Монархическое правление в Лангедоке: Людовик Святой и Альфонс Пуатьеский.Последнее восстание Раймонда vii, сурово подавленное Людовиком, имело последствием окончательное подчинение Лангедока. Граф Тулузский тщетно пытался вступить в новый брак и приобрести иного наследника, чем брат французского короля. Альфонс Пуатьеский. Провансальская принцесса, руки которой он искал, вышла замуж за другого брата Людовика Святого, Карла Анжуйского. Капетингское владычество, утвердившись в долинах Роны и Луары и проникая все далее и далее, стягивало Лангедок все более тесным кольцом. Смерть Раймонда VII (1247) отдала в руки графа Альфонса Тулузу. Так закончилась многолетняя ожесточенная борьба, которая вместе с независимостью южного населения уничтожила и его цивилизацию. Соединение обеих Франции, основанное на родстве крови, было навеки закреплено.

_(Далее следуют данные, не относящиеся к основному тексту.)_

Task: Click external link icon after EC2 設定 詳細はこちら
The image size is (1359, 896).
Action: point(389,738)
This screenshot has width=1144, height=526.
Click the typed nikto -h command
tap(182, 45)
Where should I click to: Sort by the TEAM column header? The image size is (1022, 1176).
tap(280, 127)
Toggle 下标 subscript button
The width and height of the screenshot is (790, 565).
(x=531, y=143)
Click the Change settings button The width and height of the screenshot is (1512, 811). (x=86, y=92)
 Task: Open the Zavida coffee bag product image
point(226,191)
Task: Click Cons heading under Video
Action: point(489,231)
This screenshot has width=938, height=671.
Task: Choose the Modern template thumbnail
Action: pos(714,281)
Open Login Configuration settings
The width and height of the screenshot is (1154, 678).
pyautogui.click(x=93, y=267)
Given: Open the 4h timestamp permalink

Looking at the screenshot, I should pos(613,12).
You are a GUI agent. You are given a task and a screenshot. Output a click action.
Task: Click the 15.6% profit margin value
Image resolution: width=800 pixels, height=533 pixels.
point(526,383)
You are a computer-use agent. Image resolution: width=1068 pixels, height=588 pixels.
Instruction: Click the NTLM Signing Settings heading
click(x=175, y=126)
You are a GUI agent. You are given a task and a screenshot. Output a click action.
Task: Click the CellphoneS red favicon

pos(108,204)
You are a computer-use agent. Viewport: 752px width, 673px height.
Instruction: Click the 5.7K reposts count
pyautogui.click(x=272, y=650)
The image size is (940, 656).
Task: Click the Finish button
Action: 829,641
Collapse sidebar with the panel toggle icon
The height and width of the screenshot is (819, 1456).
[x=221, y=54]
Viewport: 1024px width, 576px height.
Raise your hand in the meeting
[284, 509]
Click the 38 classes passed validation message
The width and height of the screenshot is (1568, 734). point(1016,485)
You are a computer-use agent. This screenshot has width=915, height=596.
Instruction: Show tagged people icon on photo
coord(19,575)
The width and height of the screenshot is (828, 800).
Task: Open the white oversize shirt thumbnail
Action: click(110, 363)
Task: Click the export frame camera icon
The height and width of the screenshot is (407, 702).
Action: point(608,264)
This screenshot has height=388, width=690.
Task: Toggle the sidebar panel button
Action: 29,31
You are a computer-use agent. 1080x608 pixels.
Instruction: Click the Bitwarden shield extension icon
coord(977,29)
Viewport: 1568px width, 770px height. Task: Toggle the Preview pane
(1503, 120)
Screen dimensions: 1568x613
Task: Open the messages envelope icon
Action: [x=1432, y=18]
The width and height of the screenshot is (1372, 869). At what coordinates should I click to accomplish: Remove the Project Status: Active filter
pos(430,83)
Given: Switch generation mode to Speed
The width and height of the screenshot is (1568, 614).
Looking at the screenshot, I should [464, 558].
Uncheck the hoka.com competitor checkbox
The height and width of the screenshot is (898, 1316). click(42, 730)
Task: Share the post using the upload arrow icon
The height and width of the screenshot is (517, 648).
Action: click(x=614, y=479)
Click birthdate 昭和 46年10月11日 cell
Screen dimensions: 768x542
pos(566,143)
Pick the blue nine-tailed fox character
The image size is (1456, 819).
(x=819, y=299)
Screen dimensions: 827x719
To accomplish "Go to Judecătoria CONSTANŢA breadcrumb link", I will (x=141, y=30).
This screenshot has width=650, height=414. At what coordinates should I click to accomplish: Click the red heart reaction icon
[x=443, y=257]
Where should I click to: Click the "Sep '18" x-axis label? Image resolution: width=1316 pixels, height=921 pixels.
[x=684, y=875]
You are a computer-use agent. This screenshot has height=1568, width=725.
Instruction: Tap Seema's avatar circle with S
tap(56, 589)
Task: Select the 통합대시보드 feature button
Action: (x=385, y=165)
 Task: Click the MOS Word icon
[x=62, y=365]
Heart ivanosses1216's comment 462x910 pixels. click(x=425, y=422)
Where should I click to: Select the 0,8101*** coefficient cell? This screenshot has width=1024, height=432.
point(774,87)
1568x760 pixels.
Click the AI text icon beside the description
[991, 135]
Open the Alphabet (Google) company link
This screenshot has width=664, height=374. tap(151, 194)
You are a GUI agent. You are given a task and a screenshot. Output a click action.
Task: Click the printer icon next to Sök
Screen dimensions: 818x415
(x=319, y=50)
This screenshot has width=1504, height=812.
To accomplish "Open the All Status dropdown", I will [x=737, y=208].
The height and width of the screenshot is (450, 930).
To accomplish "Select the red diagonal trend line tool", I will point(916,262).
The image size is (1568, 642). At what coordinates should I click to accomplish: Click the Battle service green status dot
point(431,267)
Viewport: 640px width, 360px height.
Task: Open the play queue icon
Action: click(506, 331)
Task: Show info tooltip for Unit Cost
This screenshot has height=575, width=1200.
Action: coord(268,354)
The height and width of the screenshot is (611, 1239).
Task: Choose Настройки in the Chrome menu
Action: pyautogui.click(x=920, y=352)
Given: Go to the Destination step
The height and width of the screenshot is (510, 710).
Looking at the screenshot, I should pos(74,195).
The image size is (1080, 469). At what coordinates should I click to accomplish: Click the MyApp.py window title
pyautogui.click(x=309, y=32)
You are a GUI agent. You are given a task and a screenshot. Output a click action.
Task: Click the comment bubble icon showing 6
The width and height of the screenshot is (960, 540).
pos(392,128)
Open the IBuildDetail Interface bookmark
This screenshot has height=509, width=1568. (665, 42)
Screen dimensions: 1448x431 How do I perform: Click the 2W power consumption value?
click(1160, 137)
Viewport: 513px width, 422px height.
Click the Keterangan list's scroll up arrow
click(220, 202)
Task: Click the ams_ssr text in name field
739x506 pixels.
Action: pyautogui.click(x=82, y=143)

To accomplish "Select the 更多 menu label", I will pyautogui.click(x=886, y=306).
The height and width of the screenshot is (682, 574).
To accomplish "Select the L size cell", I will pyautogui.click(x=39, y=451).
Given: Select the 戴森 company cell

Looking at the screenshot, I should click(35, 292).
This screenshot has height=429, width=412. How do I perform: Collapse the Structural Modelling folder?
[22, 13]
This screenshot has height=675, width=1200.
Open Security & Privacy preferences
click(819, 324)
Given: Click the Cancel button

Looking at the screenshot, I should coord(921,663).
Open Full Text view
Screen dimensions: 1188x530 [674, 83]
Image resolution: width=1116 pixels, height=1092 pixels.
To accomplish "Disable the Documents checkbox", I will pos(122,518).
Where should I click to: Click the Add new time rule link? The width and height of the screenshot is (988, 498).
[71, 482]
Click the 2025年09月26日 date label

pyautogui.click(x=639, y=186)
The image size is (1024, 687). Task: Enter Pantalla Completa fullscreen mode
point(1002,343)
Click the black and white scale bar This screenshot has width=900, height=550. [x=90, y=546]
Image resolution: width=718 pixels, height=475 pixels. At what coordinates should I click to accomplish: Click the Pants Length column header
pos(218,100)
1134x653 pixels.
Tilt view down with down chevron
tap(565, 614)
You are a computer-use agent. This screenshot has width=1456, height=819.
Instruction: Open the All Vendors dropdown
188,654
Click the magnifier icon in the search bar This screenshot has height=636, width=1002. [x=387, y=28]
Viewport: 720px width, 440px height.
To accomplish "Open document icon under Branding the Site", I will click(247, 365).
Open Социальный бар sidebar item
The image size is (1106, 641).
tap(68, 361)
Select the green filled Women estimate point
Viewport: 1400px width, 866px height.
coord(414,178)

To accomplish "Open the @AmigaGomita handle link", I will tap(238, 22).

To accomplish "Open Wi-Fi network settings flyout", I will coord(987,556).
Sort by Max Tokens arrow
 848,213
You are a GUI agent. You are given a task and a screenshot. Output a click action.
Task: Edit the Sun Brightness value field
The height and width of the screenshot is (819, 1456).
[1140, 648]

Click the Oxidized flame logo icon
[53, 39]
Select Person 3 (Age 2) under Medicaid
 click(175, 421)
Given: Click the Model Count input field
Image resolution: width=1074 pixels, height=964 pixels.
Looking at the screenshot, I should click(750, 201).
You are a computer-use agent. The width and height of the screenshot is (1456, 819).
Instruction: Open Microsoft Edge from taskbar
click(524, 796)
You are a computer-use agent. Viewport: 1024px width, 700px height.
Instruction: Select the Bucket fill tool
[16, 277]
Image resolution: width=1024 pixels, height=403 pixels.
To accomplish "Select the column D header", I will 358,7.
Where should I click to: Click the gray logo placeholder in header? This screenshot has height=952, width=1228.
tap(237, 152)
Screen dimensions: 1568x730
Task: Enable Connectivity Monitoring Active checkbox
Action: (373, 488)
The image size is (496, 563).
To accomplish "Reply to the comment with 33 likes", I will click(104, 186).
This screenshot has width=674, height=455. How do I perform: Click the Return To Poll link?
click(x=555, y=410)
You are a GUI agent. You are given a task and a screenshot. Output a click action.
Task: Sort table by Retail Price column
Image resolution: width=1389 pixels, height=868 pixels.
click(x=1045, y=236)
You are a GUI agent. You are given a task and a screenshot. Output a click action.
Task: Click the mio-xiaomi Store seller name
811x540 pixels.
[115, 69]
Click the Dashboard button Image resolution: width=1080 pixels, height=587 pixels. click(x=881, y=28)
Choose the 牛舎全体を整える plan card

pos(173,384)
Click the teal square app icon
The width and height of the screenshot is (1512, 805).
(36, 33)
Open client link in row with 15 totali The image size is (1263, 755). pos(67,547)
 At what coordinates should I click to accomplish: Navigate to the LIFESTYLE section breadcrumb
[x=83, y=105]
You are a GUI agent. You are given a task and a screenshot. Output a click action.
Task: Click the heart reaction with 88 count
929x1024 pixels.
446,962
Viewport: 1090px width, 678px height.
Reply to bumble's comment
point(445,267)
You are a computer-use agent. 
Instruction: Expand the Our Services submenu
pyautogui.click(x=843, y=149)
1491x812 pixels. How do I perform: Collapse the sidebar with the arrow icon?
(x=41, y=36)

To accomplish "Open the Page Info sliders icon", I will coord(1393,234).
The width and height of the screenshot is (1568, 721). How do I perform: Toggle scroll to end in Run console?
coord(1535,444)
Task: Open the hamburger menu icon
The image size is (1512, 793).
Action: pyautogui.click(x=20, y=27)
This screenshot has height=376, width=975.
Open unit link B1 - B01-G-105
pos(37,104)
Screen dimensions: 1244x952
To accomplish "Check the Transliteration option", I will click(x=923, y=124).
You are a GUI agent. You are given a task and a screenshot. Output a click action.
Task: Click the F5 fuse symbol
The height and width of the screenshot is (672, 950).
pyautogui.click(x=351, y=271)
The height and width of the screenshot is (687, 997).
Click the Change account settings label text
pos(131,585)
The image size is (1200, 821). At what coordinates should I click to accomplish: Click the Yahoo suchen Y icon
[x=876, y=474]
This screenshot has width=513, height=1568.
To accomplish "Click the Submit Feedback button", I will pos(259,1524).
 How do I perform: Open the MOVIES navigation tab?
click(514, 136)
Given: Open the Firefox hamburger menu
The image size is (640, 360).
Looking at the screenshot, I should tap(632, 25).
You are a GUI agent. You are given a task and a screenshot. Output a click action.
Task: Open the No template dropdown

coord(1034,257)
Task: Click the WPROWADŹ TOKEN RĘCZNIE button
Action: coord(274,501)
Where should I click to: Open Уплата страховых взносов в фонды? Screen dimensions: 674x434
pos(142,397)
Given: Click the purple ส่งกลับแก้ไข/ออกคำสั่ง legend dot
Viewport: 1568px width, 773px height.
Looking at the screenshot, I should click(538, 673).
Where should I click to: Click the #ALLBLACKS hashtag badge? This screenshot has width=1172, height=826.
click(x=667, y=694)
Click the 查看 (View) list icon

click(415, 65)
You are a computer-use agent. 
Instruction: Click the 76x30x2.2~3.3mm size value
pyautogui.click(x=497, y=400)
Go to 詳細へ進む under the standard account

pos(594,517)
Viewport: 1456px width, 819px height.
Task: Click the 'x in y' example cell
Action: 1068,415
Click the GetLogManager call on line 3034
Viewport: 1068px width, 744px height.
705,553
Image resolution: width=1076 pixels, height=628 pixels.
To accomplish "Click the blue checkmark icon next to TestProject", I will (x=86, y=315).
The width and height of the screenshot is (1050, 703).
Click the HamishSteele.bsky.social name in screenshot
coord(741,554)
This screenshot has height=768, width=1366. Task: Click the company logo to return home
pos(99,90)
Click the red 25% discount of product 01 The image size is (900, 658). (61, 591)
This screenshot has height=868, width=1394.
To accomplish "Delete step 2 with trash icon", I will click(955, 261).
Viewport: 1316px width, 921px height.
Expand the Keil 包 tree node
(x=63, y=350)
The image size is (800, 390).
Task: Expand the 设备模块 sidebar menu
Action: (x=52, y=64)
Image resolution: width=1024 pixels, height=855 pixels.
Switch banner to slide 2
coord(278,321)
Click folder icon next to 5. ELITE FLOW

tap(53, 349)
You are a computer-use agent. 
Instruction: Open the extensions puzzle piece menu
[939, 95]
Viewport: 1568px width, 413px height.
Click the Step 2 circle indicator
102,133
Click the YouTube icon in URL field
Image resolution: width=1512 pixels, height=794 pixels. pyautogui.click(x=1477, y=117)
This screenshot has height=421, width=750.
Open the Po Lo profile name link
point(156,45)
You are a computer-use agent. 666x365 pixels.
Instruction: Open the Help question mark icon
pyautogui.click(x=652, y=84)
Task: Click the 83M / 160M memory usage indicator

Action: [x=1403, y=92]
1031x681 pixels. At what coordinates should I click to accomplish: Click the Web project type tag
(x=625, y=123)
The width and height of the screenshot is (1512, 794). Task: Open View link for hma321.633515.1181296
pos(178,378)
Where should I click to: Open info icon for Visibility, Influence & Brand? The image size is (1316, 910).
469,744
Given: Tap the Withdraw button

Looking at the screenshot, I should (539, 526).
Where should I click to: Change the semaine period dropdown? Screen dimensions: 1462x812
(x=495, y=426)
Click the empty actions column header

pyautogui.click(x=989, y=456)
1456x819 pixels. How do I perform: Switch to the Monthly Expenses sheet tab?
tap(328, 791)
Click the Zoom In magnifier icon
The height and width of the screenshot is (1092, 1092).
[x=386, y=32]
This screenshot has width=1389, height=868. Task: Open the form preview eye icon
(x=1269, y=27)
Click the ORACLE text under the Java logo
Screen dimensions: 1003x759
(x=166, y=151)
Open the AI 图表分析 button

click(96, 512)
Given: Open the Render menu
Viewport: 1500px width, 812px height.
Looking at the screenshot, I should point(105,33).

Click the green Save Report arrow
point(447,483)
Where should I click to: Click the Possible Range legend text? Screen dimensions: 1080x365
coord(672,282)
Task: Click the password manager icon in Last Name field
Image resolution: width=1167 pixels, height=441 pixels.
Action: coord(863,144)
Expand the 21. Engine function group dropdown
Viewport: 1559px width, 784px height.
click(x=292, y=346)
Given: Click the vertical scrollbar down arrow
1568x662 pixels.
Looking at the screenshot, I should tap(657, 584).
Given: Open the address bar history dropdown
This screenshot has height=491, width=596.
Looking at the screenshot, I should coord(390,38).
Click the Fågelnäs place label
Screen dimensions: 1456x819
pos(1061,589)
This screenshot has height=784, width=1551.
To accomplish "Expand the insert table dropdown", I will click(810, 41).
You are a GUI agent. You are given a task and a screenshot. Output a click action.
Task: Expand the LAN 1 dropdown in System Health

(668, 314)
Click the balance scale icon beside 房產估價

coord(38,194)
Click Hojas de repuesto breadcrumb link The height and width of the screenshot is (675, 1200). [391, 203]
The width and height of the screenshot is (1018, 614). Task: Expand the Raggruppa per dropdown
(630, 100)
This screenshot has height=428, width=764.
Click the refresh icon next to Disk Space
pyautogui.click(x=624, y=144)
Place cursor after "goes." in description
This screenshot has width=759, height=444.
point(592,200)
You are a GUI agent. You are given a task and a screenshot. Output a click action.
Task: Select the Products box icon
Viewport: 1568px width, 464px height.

Благодаря сердечному согласию между Альфонсом Пуа-тьеским и Людовиком Святым, главным же образом — благодаря умеренности короля, Югу не пришлось сильно пострадать от перемены правительства, и он без сопротивления подчинился северным правителям и учреждениям. Монархия продолжала упрочняться в этой отдаленной стране, руководствуясь интересами порядка и мира. Альфонс ввел в своем уделе администрацию, почти подобную той, какая существовала в королевском домене, и неизменно следовал тем принципам, которыми руководствовался в своей деятельности Людовик Святой. Он ввел в своем государстве ту же систему отчетности, какая господствовала в королевстве, а также институт следователей; он учредил даже для всех своих владений в Центральной и Южной Франции единый парламент, который по компетенции и влиянию стоял значительно выше феодальных судов, какие существовали во всех крупных феодах. Новейшие исследователи, изучавшие административную систему Альфонса Пуатьеского, все без исключения отзываются с большой похвалой о деятельности Людовика Святого и его брата. «В общем, — говорит Молинье, — их правление было так хорошо, как только могло быть правление государя XIII в. В первый раз со времени славного господства Римской империи Юг управлялся разумно. Государь обнаруживает, может быть, слишком непосредственное и слишком активное влияние на ход правительственных дел, но теория королевской прерогативы, как ее позднее формулируют легисты Филиппа Красивого, еще не народилась, и можно сказать, что как Лангедок, так и Франция, были бы счастливы, если бы никогда не знали другого режима».